When the website users are viewing the webshops, the page assets (mainly images in nested folder paths) are referenced directly from the HTML of the webshops and are served directly from a web server which is separate to the CMS system.
But in order to list / search / allow navigation of the files (i.e. the File Management part) the CMS application needs to be able to access the files/folders directory structure.
So we are using Linux NFS mounts to the document file server from the CMS server. This works fairly well if the number of files in any specific merchant's directory tree is not too large (<10000). However, some merchant's have more than 100000 files in a nested directory tree. Walking this size of tree to get just the directory structure can take more than 120 seconds.

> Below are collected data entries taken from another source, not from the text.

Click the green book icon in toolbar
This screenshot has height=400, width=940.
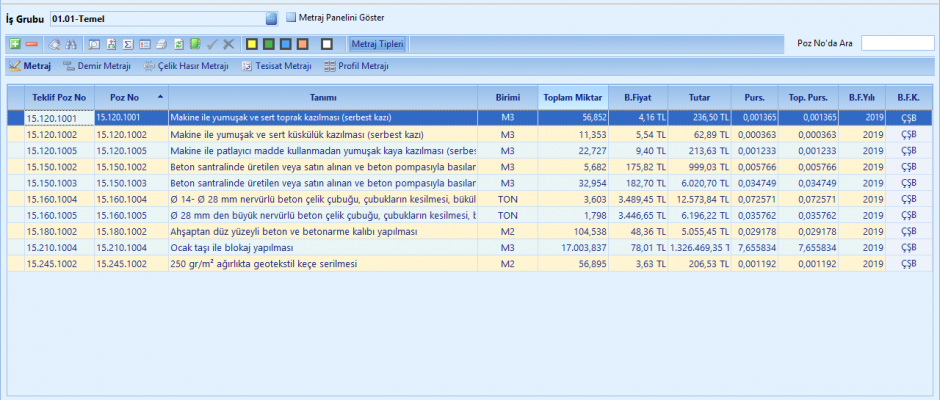[x=195, y=44]
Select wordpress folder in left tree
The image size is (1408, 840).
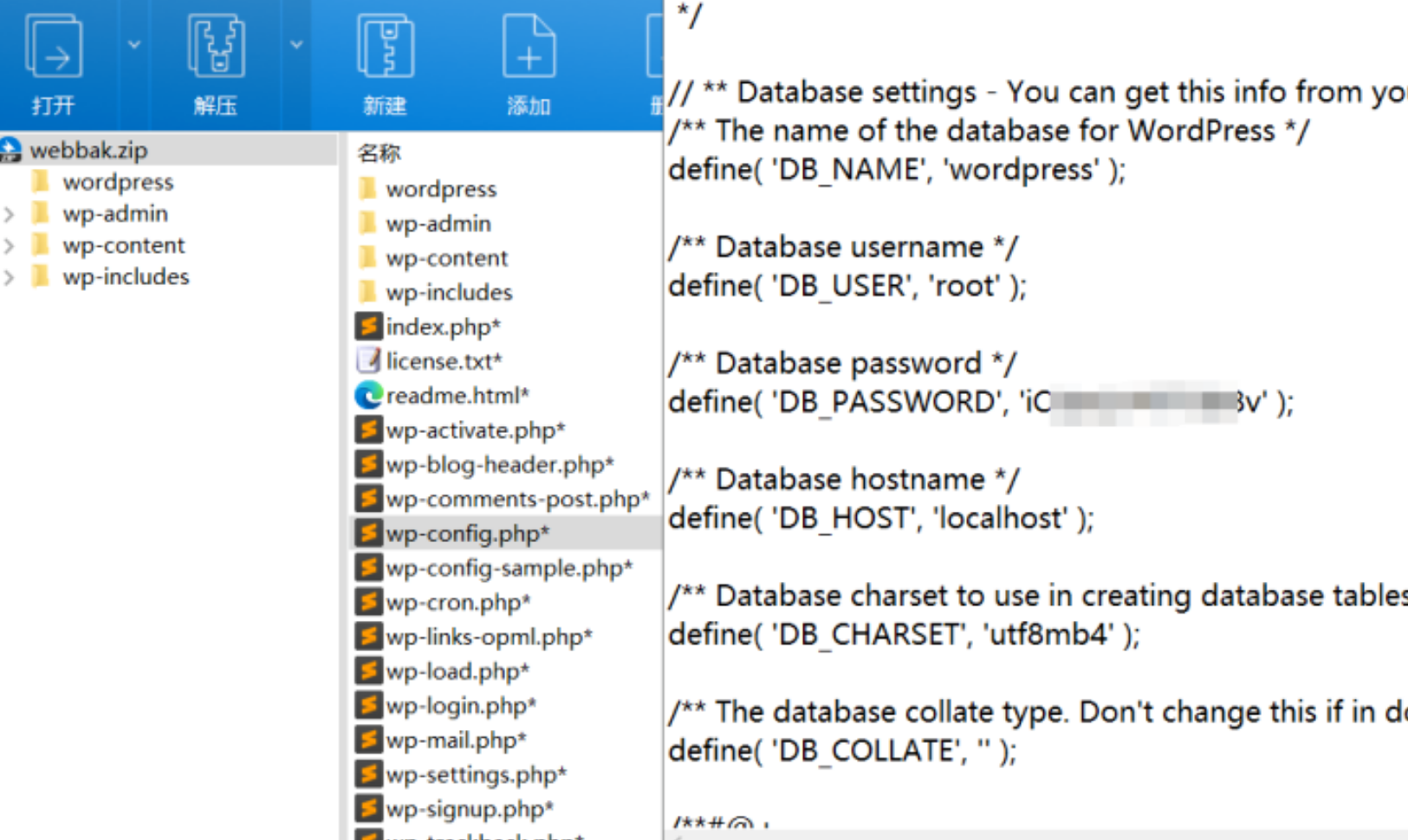118,182
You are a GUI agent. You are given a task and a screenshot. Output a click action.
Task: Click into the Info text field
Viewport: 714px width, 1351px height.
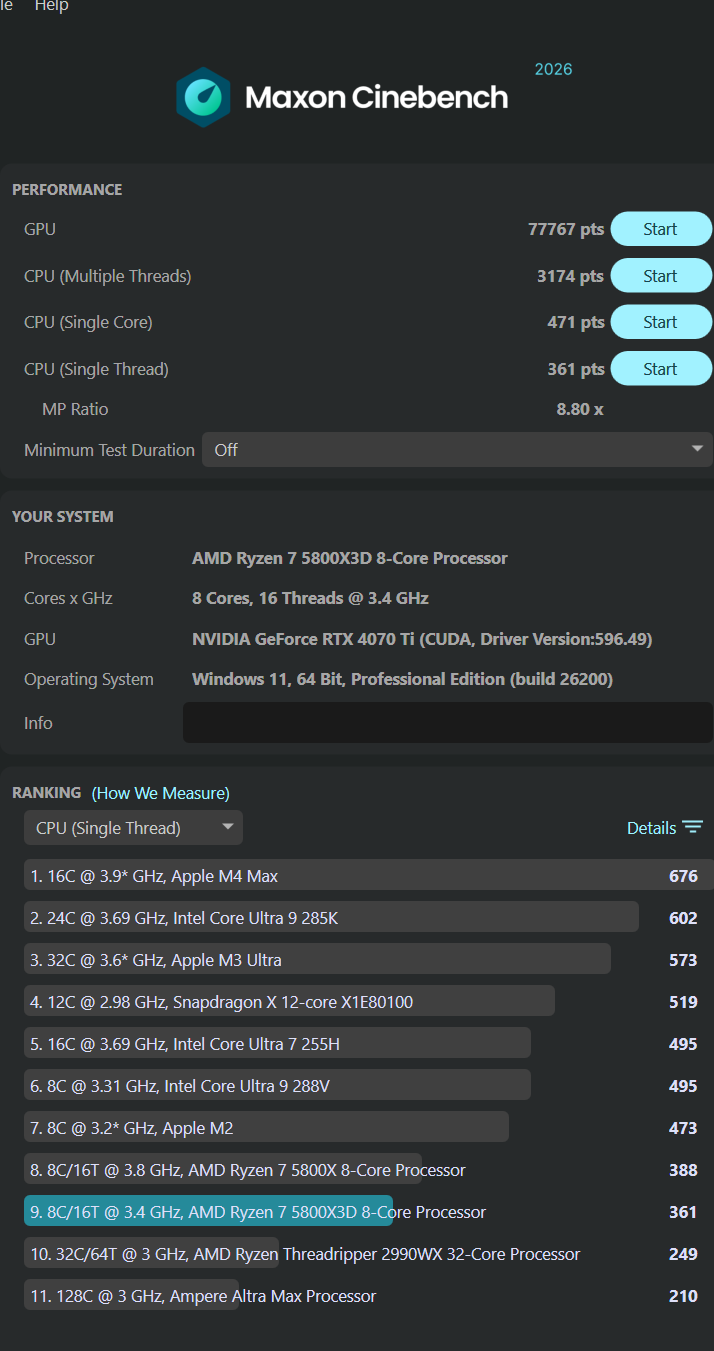point(448,722)
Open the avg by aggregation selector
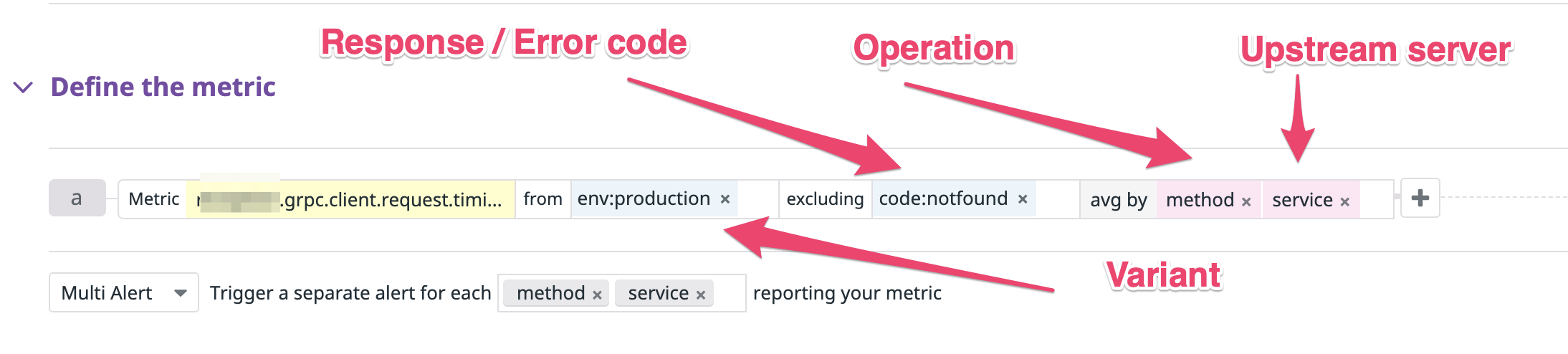Image resolution: width=1568 pixels, height=354 pixels. point(1119,200)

Retrieving just the list of files in any one directory is quite fast, but the problem comes when we try to identify which of these "files" are actually directory entries, so we can recurse down the tree.
It seems that the PHP functions to check the file type (either calling "is_dir" on each filepath retrieved with "readdir" or "scandir", or using "glob" with flag GLOB_ONLYDIR) work on each file individually, not in bulk. So there are now 1000s and 1000s of NFS commands being sent. From my research so far, it seems that this is a limitation of NFS, not of PHP.

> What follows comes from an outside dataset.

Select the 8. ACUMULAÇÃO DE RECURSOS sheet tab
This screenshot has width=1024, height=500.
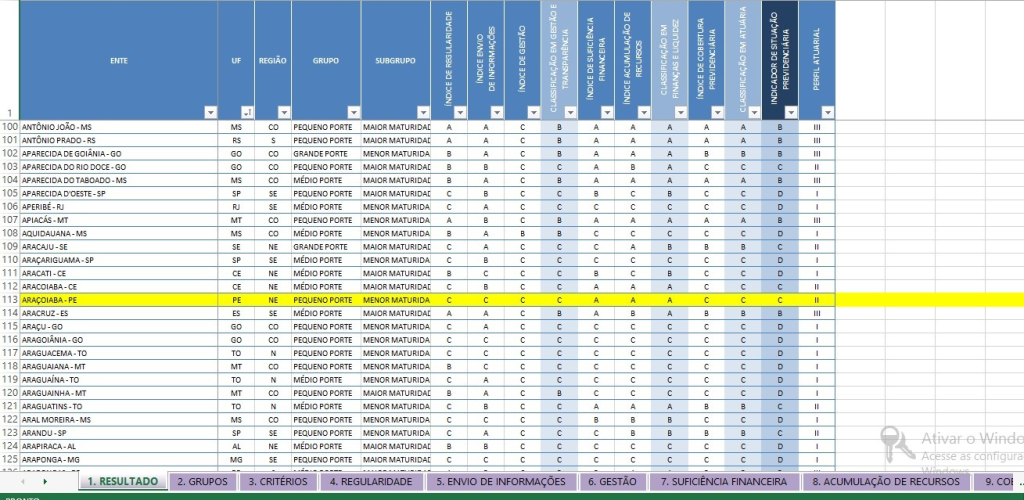coord(885,482)
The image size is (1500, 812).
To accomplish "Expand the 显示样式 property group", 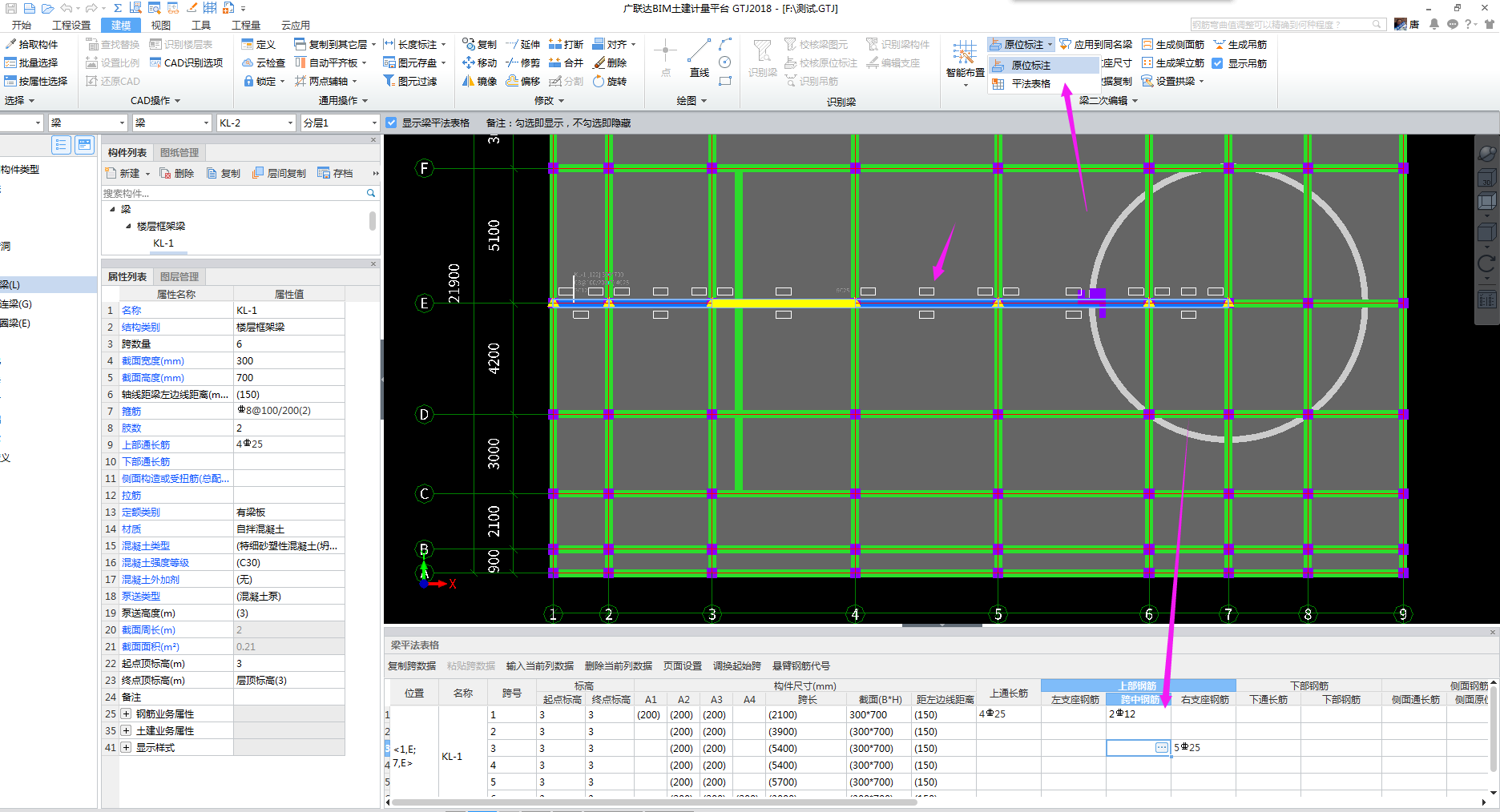I will coord(126,748).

A stripped down class showing just the function in question:
class clImagesDocuments {
public $dirArr;
function getDirsRecursive( $dir ) {
if ( !is_dir( $dir )) {
return false;
}
if ( !isset( $this->dirArr )) {
$this->dirArr = glob( $dir . "/*", GLOB_ONLYDIR );
} else {
$this->dirArr = array_merge( $this->dirArr, glob( $dir . "/*", GLOB_ONLYDIR ) );
return false;
}
for( $i = 0; $i < sizeof( $this->dirArr ); $i ++) {
$this->getDirsRecursive( $this->dirArr [$i] );
}
for( $i = 0; $i < sizeof( $this->dirArr ); $i ++) {
$indexArr = explode( $dir, $this->dirArr [$i] );
$tempDir[$indexArr[1]] = $this->dirArr [$i];
}
$this->dirArr = $tempDir;
}
}
Executing the same PHP code to retrieve the directory tree etc locally on the file document server is much, much faster (2 or 3 orders of magnitude), presumably because the local filesystem is caching the directory structure. I am forced to think that my problem is due to NFS.
I'm considering writing a simple webapp which will run on the file document webserver and provide realtime lookups of the directory structure via an API.
I'd appreciate any thoughts or suggestions.